[What you are asked to do] Please update the material from the line containing "Click the Steam page heading" through the end of the material, putting "column heading" in place of "column header" and leaving everything else unchanged. Omit the pictures from your answer.

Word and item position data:
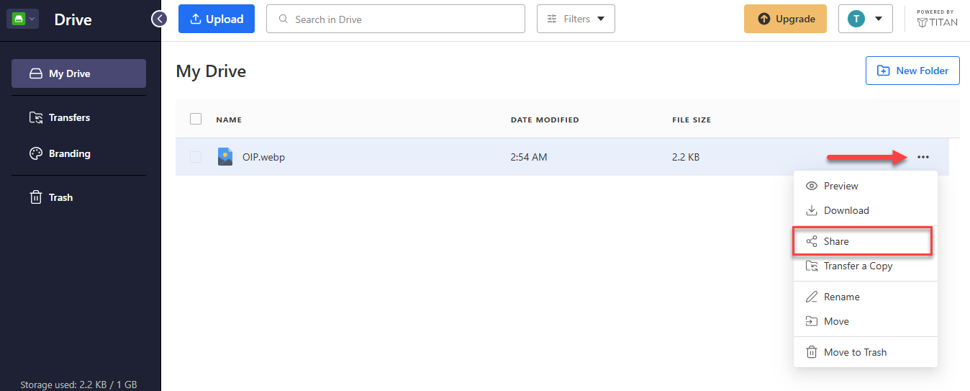Collapse the sidebar with the chevron button

pyautogui.click(x=159, y=19)

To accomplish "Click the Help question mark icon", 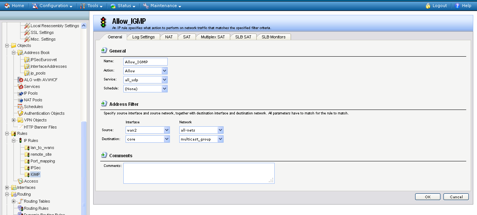I will coord(458,6).
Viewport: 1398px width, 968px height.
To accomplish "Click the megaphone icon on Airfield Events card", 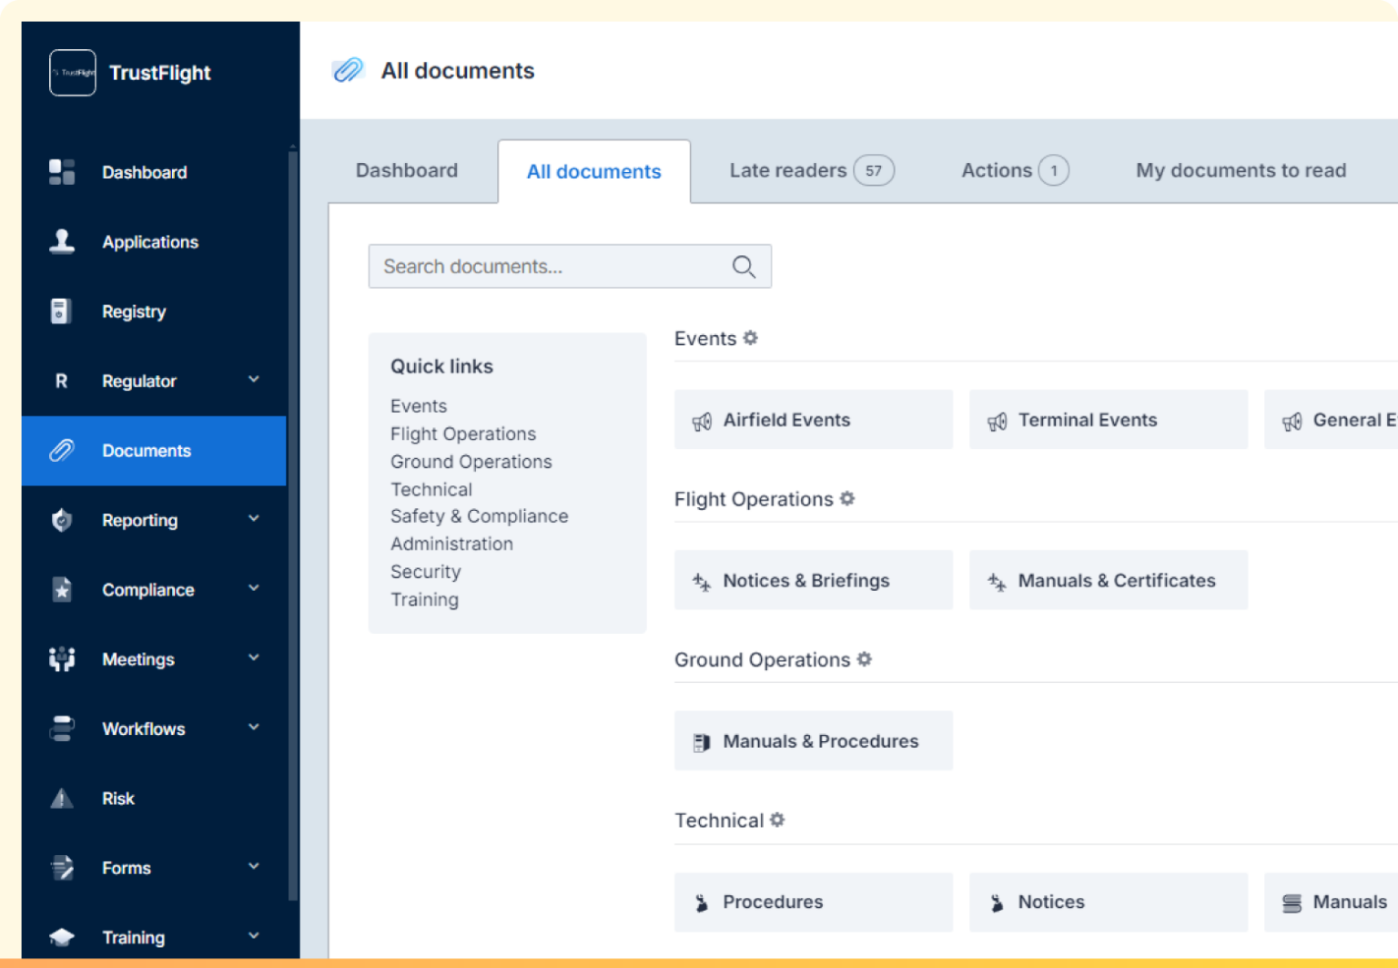I will 701,421.
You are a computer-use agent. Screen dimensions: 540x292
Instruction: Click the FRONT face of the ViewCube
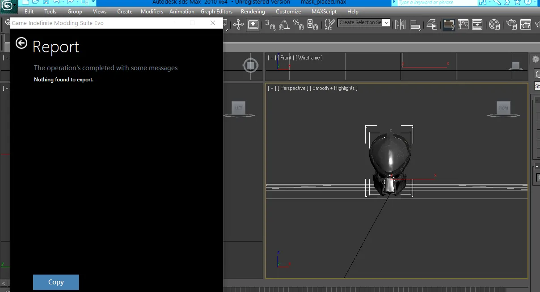(x=503, y=108)
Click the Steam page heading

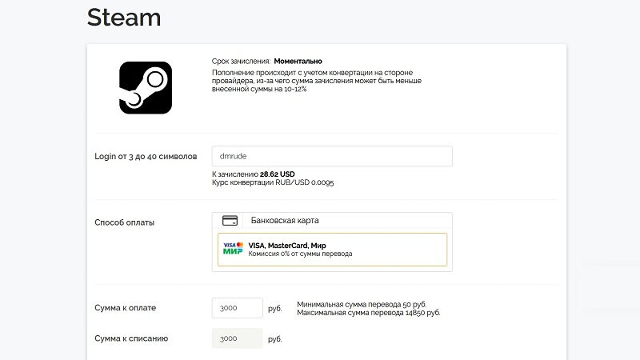(x=124, y=18)
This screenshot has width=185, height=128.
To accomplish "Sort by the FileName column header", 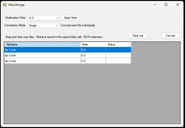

[Result of the task]
Click the Steam page heading

(x=124, y=18)
This screenshot has width=185, height=128.
To accomplish "Sort by the FileName column heading", 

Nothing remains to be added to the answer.